Stored data:
+ + + + + + +

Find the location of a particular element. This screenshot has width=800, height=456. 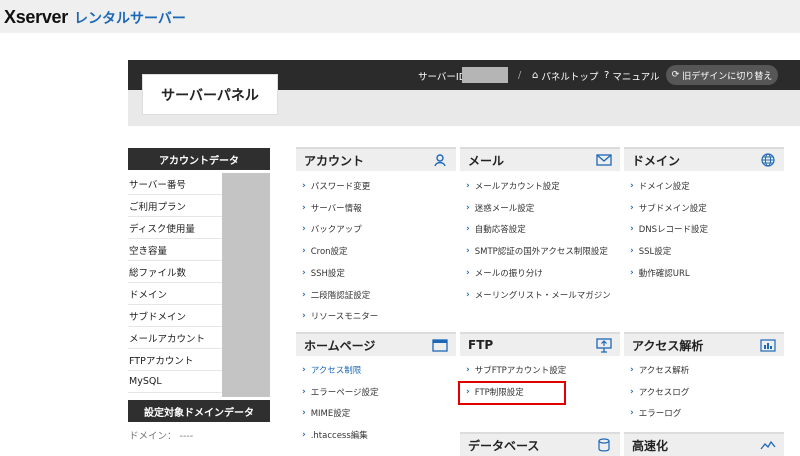

section-homepage-link: › .htaccess編集 is located at coordinates (335, 435).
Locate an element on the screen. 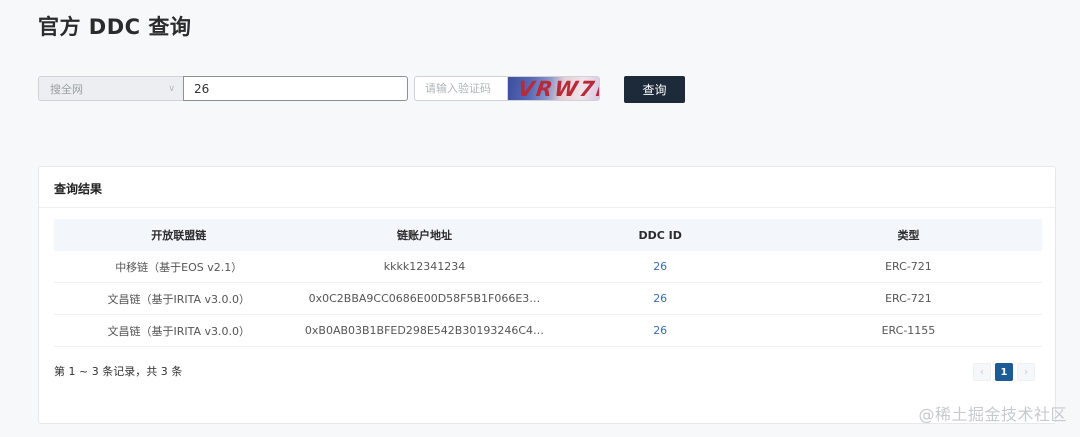 This screenshot has width=1080, height=437. search-button: 查询 is located at coordinates (654, 90).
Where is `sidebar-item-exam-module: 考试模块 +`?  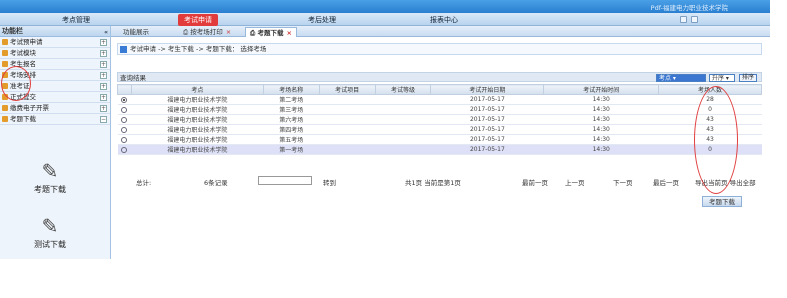
sidebar-item-exam-module: 考试模块 + is located at coordinates (55, 54).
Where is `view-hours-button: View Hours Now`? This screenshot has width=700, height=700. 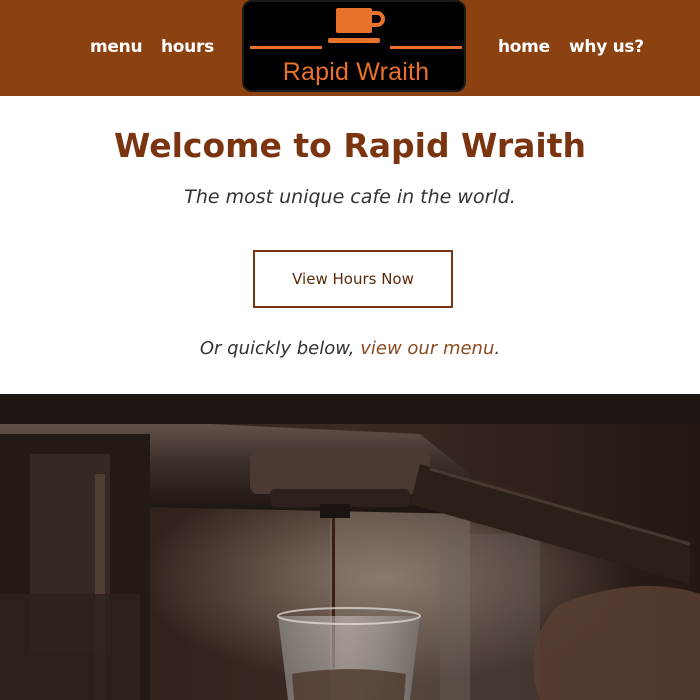
view-hours-button: View Hours Now is located at coordinates (353, 279).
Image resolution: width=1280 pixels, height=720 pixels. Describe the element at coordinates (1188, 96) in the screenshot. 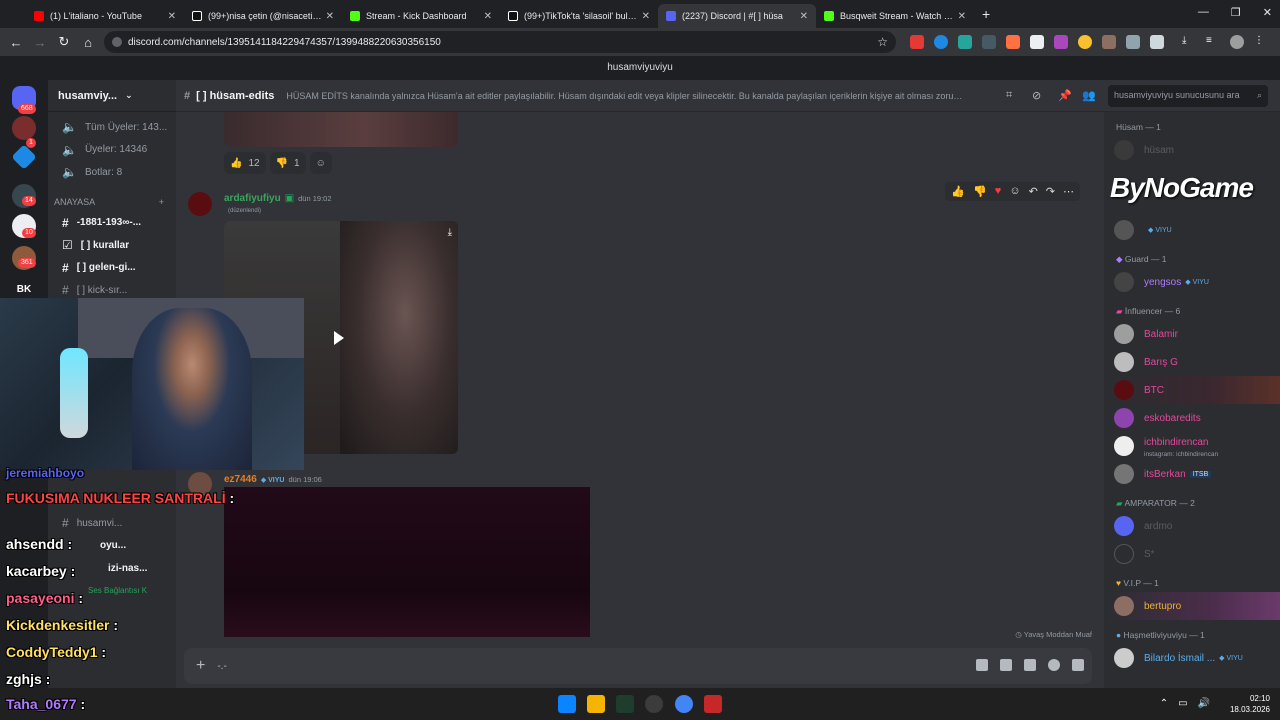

+ + + + + + +

• What the task asks
Reproduce the listing above word for word, from the line containing "has width=700, height=700." through the end of the listing, including both ends. Leave out the pictures.

• Result for this exercise
Where is `view-hours-button: View Hours Now`? This screenshot has width=700, height=700. 
view-hours-button: View Hours Now is located at coordinates (353, 279).
Image resolution: width=1280 pixels, height=720 pixels. Describe the element at coordinates (1188, 96) in the screenshot. 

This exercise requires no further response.